A Derry student who manages a bar at Manchester Arena has described how people fled in terror as the bomb detonated following the Ariana Grande concert.

Tuesday, 23rd May 2017, 3:59 pm
Updated Sunday, 4th June 2017, 9:17 pm
Andy Breslin was working at Manchester Arena.

Andy Breslin (25) was among several Derry people working at the Arena when the suicide bomber struck on Monday night, killing 22 people, including an eight-year-old girl, and wounding 59 others.

Describing how events unfolded, Andy said: “I was just in my bar counting the tills.
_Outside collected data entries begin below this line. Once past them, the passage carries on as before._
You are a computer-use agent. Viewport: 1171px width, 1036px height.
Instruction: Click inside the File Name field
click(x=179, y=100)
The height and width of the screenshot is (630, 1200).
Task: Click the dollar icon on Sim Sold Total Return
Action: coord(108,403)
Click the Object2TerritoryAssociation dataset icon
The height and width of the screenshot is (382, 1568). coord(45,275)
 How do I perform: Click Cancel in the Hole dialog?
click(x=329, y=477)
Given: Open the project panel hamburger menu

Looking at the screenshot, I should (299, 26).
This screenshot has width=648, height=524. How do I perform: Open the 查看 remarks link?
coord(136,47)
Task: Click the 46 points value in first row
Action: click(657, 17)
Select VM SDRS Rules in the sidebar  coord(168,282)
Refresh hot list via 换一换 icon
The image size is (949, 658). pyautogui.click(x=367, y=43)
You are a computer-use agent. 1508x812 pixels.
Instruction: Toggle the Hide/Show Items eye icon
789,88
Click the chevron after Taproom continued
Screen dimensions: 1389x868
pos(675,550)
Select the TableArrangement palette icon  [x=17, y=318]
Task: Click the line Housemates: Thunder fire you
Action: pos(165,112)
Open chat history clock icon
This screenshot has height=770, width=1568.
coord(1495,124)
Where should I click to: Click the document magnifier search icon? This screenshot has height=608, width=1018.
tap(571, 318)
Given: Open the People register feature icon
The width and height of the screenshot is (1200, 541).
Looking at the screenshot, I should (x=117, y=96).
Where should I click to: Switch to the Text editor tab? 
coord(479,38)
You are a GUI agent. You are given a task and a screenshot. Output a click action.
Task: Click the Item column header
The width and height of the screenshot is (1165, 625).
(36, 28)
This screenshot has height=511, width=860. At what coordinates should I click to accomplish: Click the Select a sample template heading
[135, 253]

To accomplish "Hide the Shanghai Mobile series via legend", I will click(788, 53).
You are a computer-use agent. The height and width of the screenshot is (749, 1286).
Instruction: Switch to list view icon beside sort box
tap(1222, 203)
I had two left to count and all of a sudden just heard a massive bang.

“I got my staff around the back of the bar and locked the door and turned off the lights.

“I knew straight away it was an explosion, the noise was deafening and the noise of all the people running and screaming was horrendous.

“There was people saying it was a firework and stuff but it was way too loud for that.

“The announcer started saying ‘everybody calm down everything is fine’ but we could all smell smoke by this stage and the place was becoming cloudy with dust and smoke.”

Andy and his staff waited in the bar for 10 minutes.

“Then,” he said, “I threw all the money in a bag and headed downstairs.

“Usually we would turn right when we came out of the bar but we were being told to go the other direction. “Then the whole place was evacuated and we waited for about an hour to hear if we were allowed to get back in or not.

“When I came out , I seen one woman on the ground being treated, she was sitting upright and looked conscious but her face was covered in blood.”

Andy, who has been living in Manchester for four years and studies in Business there, said the staff after around an hour were told the Arena was under the control of the anti-terrorist team and they wouldn’t be allowed back in.

Like many other workers, he had no access to his phone and belongings, and was unable to contact his family anxiously waiting back in Derry for word.

“I had to get a 30 minute bus home then, and it wasn’t until then I came in and used my house mate’s phone to ring my Ma,” he said.

“The whole way home I still didn’t know what happened, then when I turned on the news I couldn’t get over it.”

Andy was today planning to go to university to collect his Student Card to use it as ID for his flight home on Thursday.